> _Instructions for the task_
Count the lines in the entries below that contain the string "will", treating uppercase and lowercase letters as distinct. Reply with the number alone.
━━ Recorded information
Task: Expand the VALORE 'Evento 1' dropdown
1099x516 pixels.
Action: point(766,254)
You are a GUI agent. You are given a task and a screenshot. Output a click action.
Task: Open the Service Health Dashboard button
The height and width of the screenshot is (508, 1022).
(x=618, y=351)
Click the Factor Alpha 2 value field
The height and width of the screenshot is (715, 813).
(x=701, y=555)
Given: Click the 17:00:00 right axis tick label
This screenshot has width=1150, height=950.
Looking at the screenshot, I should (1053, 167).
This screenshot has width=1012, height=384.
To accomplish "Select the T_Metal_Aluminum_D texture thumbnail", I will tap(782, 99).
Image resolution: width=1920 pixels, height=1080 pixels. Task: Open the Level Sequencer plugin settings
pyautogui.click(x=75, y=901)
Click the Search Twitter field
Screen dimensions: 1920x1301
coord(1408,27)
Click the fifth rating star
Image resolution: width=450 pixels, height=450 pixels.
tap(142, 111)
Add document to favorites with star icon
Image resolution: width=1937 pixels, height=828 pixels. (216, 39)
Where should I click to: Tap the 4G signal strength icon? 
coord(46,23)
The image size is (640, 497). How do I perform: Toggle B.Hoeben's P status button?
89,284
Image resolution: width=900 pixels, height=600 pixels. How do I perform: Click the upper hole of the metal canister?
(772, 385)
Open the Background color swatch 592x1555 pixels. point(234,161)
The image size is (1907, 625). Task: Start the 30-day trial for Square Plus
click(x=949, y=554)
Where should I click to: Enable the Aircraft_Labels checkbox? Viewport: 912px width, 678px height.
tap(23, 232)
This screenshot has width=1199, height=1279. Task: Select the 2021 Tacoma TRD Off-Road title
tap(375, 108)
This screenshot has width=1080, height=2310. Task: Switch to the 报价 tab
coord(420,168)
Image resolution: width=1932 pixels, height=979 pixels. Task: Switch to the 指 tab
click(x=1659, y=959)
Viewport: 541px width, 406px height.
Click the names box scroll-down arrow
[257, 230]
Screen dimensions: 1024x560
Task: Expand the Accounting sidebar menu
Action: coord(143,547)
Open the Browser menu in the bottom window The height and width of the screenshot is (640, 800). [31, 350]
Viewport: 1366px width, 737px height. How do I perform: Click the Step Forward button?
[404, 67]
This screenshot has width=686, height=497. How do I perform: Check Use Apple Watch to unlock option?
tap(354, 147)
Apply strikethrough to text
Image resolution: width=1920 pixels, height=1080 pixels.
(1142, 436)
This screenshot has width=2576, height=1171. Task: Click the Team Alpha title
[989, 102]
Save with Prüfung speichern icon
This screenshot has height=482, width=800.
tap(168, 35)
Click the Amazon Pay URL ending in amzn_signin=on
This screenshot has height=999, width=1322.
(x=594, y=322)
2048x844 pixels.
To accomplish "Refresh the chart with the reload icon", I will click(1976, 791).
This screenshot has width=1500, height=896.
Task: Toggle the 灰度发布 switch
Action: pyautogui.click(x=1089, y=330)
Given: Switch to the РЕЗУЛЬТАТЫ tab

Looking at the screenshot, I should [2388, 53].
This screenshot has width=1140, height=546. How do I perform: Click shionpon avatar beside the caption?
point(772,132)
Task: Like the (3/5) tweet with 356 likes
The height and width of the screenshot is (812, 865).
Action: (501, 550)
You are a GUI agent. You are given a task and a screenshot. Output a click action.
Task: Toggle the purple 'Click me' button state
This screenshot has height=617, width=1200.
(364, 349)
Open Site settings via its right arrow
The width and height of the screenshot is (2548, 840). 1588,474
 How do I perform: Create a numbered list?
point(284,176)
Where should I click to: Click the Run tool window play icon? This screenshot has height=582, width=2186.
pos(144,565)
━━━━
> _Correct answer_
2